- Problem statement -
Reproduce the data below word for word, setting aside any picture it holds.

-- Extracted information follows --

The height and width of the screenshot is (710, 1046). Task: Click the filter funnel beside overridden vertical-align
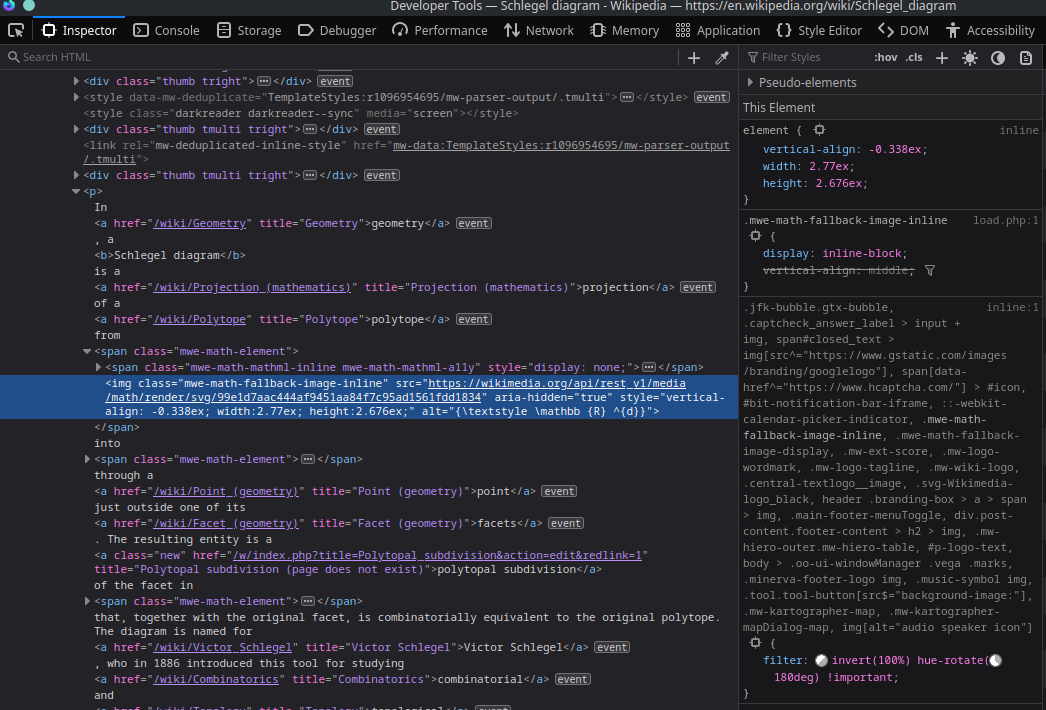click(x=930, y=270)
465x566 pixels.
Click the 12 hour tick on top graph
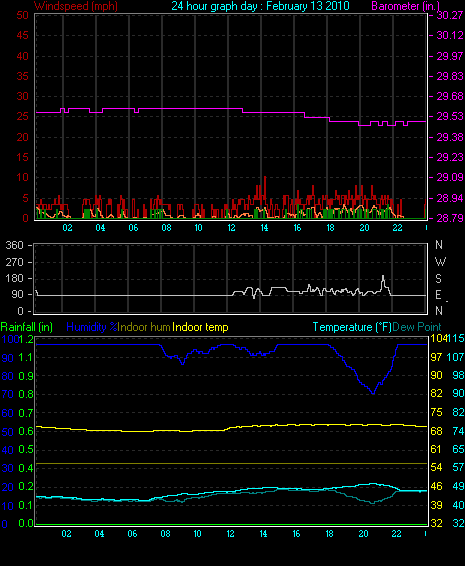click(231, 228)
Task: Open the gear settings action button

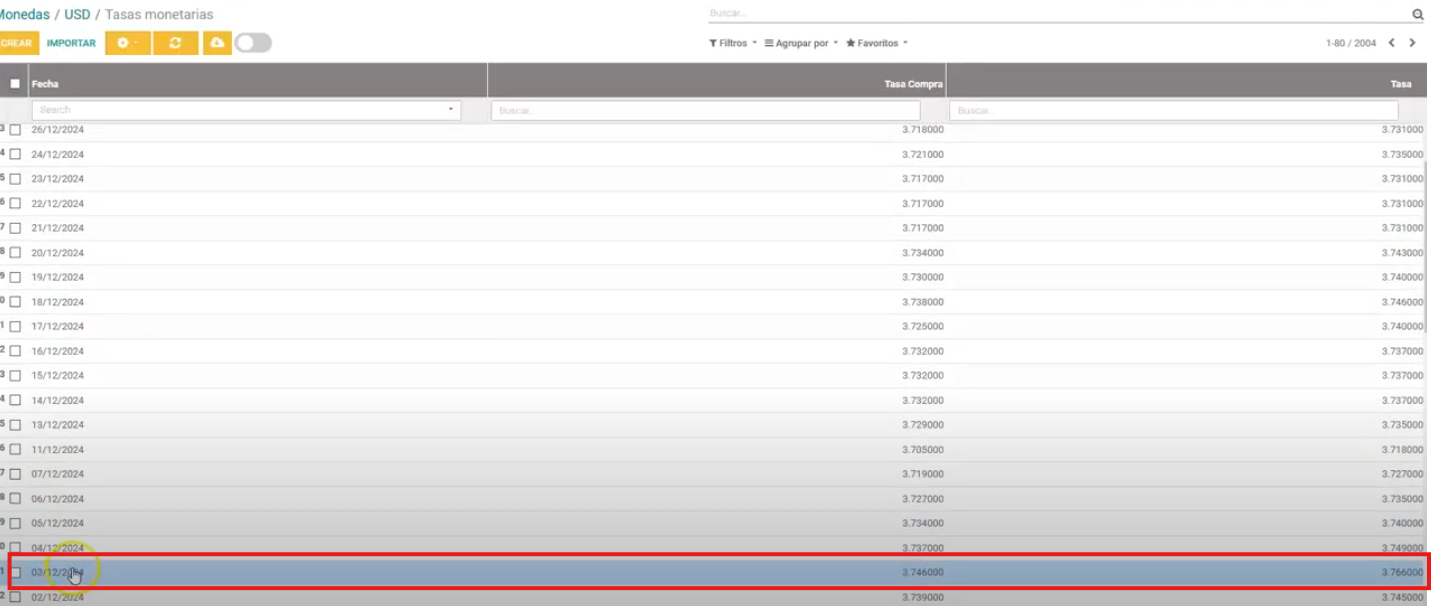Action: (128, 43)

-- Extracted information concluded --

- Exercise output -
The height and width of the screenshot is (710, 1046). Task: Click the filter funnel beside overridden vertical-align
click(x=930, y=270)
465x566 pixels.
Click the 12 hour tick on top graph
click(231, 228)
Task: Open the gear settings action button

Action: (128, 43)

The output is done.